Fushimi K, Nakashima S, Banno Y, Akaike A, Takigawa M, Shimizu K
Department of Orthopaedic Surgery, Gifu University Graduate School of Medicine, 1-1 Yanagido, Gifu 501-1194, Japan.
Osteoarthritis Cartilage. 2004 Nov;12(11):895-903. doi: 10.1016/j.joca.2004.08.001.
Calpains are known as Ca(2+)-dependent intracellular neutral cysteine proteases. However, m-calpain is detected in synovial fluid of arthritic joints and is shown to possess the proteoglycanase activity in vitro. The mechanism of m-calpain release into the extracellular spaces during arthritis has not yet been well characterized. In the present study, we have analyzed m-calpain release from cultured chondrocytes stimulated by a proinflammatory cytokine, tumor necrosis factor-alpha (TNF-alpha). The effects of non-steroidal anti-inflammatory drugs (NSAIDs) on m-calpain release were also examined.

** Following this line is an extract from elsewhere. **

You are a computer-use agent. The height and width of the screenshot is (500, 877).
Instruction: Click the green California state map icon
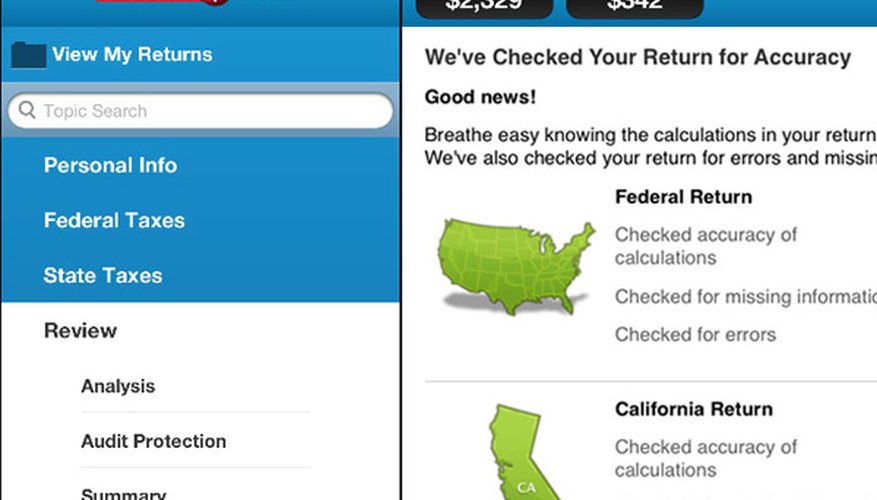[521, 452]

Human chondrocytic HCS-2/8 cells were stimulated by TNF-alpha in the presence or absence of an NSAID. m-Calpain in the cells and culture medium was quantified by Western blot analysis using an anti-m-calpain antibody. Western blots were subjected to densitometric analysis and band intensities were determined.
TNF-alpha (10 ng/ml) stimulated m-calpain release with transient increase in cellular m-calpain in HCS-2/8 cells. NSAIDs examined (aspirin, loxoprofen-SRS, diclofenac sodium, indomethacin and NS398) inhibited m-calpain release and production of prostaglandin E(2) (PGE(2)) induced by 10 ng/ml TNF-alpha. Exogenously added PGE(2) accelerated the release of m-calpain in response to a lower concentration of TNF-alpha (1 ng/ml). AH6809, an EP1/2 antagonist, but not SC19220 (an EP1 antagonist), effectively inhibited TNF-alpha-induced m-calpain release. In contrast, butaprost, an EP2 agonist, accelerated release of m-calpain by 1 ng/ml TNF-alpha.
These results suggest that TNF-alpha stimulates upregulation and release of m-calpain in chondrocytic HCS-2/8 cells, and that stimulation of EP2-PGE(2) receptor by produced PGE(2) is deeply involved in this process.
钙蛋白酶是一种依赖钙离子的细胞内中性半胱氨酸蛋白酶。然而,在关节炎关节的滑液中检测到了m-钙蛋白酶,并且在体外显示其具有蛋白聚糖酶活性。关节炎期间m-钙蛋白酶释放到细胞外空间的机制尚未得到充分阐明。在本研究中,我们分析了促炎细胞因子肿瘤坏死因子-α(TNF-α)刺激培养的软骨细胞后m-钙蛋白酶的释放情况。还研究了非甾体抗炎药(NSAIDs)对m-钙蛋白酶释放的影响。
在有或没有NSAID的情况下,用TNF-α刺激人软骨细胞系HCS-2/8细胞。使用抗m-钙蛋白酶抗体通过蛋白质印迹分析对细胞和培养基中的m-钙蛋白酶进行定量。对蛋白质印迹进行光密度分析并测定条带强度。
TNF-α(10 ng/ml)刺激HCS-2/8细胞中m-钙蛋白酶的释放,并使细胞内m-钙蛋白酶短暂增加。所检测的NSAIDs(阿司匹林、氯索洛芬-SRS、双氯芬酸钠、吲哚美辛和NS398)抑制了10 ng/ml TNF-α诱导的m-钙蛋白酶释放和前列腺素E2(PGE2)的产生。外源性添加的PGE2加速了对较低浓度TNF-α(1 ng/ml)的反应中m-钙蛋白酶的释放。EP1/2拮抗剂AH6809有效抑制了TNF-α诱导的m-钙蛋白酶释放,而EP1拮抗剂SC19220则没有。相反,EP2激动剂布他前列素加速了1 ng/ml TNF-α诱导的m-钙蛋白酶释放。
这些结果表明,TNF-α刺激软骨细胞系HCS-2/8细胞中m-钙蛋白酶的上调和释放,并且产生的PGE2对EP2-PGE2受体的刺激在此过程中起重要作用。